In addition to triggering cell mortality, the amplification of anticancer activities may also be achieved by altering the cell cycle. The analysis of cell cycle phases post-treatment was conducted using flow cytometry. T47D cells underwent a 24-hour treatment with 10 nM DOX, the half-maximal inhibitory concentration (IC50) of E. bulbosa ethanol extract, and the IC50 of 1,4-naphthoquinone. Results in Figure 6A and B indicate that there was a substantial impact on the distribution of cell cycle phases of cells treated with E. bulbosa ethanol extract (p < 0.0001). Administration of this extract resulted in an increase in the sub G1 and S phases, as well as a significant decrease in accumulation in the G2-M and G1 phases.
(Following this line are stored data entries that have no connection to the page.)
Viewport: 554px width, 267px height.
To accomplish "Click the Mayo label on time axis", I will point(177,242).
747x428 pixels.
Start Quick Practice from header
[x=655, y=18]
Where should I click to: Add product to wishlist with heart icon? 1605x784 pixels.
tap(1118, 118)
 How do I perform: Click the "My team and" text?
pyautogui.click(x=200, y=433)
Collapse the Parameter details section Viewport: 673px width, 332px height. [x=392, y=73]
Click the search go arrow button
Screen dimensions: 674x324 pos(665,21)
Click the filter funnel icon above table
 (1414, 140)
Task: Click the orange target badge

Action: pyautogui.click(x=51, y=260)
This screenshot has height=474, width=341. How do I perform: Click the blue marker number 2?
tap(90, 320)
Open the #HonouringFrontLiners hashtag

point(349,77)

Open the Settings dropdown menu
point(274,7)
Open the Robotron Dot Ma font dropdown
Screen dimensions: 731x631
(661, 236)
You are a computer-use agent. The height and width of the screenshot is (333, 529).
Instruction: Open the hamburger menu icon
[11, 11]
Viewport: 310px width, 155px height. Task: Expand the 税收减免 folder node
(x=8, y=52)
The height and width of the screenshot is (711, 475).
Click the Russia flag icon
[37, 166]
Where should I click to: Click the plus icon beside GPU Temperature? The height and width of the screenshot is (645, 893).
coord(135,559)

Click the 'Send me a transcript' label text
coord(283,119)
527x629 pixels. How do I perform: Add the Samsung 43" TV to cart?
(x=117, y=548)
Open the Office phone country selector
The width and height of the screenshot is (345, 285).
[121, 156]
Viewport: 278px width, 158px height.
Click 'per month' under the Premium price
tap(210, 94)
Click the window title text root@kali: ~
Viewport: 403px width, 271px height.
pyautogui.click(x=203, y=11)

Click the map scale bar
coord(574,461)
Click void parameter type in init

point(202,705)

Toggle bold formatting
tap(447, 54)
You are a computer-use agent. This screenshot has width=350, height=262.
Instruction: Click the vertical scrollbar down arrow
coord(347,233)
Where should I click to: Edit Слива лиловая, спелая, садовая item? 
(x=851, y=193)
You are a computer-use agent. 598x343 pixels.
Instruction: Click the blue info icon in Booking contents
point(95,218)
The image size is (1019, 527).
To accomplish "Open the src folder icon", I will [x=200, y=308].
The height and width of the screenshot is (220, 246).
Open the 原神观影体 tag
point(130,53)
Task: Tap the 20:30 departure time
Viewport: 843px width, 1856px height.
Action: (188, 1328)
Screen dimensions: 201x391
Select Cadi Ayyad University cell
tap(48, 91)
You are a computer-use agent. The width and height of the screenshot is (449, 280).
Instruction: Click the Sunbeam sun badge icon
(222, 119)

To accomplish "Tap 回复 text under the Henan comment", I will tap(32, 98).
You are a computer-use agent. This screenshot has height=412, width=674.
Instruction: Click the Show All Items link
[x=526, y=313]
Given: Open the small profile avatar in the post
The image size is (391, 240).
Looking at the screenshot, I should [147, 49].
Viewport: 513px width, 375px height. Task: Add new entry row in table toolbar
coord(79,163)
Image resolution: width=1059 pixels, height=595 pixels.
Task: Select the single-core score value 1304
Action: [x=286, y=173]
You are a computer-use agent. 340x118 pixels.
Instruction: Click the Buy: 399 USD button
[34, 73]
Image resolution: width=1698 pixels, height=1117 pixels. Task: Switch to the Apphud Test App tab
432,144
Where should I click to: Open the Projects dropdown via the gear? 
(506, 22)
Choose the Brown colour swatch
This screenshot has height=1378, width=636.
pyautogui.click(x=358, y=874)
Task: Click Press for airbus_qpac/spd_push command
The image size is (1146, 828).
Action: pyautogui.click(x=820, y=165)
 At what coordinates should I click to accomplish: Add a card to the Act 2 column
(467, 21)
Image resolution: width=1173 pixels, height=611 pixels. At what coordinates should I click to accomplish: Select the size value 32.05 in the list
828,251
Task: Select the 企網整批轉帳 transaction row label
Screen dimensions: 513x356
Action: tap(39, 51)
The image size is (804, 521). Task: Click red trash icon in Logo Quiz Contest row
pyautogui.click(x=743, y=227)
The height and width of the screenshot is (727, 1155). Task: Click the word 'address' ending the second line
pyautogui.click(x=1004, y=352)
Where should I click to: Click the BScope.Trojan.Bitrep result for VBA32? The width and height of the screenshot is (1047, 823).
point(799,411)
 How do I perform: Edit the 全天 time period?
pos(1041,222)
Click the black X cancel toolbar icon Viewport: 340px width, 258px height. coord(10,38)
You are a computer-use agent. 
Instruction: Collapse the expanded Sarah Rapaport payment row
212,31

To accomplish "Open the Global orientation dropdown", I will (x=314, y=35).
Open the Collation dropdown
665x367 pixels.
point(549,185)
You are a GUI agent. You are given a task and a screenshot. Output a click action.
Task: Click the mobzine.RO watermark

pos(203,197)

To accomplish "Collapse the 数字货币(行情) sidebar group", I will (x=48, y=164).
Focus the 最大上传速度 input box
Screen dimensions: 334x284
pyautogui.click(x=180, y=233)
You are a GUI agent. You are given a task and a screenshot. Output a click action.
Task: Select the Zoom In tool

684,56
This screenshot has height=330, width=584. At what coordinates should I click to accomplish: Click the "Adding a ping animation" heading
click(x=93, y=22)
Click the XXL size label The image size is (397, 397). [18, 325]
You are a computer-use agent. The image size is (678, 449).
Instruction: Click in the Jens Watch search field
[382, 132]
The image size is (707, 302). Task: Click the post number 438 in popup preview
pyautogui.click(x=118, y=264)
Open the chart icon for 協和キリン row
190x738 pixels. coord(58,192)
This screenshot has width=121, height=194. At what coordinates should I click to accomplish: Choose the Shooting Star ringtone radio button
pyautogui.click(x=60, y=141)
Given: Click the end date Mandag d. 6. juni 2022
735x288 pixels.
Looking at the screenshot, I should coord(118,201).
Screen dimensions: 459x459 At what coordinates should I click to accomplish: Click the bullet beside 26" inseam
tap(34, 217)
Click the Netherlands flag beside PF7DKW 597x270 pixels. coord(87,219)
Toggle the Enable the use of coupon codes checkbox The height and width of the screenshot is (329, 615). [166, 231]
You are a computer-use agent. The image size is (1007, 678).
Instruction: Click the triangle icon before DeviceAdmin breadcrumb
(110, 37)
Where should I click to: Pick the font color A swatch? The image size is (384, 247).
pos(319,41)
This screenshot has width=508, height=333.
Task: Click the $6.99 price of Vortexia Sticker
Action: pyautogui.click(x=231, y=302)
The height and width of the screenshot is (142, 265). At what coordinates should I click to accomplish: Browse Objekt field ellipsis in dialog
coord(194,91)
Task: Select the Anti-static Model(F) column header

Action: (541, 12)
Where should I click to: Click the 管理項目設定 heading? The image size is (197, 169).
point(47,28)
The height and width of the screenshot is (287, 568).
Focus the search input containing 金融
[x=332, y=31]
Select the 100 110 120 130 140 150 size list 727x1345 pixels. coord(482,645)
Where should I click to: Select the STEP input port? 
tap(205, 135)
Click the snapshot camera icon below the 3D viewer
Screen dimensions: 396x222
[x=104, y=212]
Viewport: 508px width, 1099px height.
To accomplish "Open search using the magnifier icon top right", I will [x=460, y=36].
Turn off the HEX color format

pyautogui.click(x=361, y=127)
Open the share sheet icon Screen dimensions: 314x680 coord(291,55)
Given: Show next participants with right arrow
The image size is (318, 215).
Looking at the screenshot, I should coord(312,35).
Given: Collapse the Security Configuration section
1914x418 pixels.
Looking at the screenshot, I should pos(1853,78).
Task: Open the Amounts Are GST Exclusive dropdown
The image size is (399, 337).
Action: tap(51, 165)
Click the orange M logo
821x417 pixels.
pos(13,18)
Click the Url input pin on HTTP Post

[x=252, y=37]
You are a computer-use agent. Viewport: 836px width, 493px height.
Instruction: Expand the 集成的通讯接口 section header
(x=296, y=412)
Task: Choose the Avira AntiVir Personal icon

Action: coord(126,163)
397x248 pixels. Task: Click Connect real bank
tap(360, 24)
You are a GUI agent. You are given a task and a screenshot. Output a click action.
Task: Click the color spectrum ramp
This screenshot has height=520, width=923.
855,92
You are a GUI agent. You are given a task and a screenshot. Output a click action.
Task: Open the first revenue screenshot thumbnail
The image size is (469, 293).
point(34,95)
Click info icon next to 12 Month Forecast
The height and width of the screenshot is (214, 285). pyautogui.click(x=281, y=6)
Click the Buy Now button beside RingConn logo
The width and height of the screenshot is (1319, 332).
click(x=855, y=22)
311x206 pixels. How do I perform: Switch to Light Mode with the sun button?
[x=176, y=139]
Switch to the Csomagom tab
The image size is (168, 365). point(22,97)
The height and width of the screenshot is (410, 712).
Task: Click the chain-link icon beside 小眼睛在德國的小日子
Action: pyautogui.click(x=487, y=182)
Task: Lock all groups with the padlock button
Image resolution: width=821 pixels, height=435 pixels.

Conversely, the administration of DOX and 1,4-naphthoquinone had no effect on the cell cycle. In Figure 6A and B, it is noted that the cell cycles of DOX and 1,4-naphthoquinone do not differ from the untreated group (p > 0.0001).

Figure 1. TLC results at UV 254 nm; S = standard 1,4-naphthoquinone; A1–A6 = Eleutherine bulbosa ethanol extract; B1–B6 = Eleutherine bulbosa water extract (A). UV 366 nm = standard 1,4-naphthoquinone; A1-A6 = Eleutherine bulbosa ethanol extract; B1–B6 = Eleutherine bulbosa water extract (B).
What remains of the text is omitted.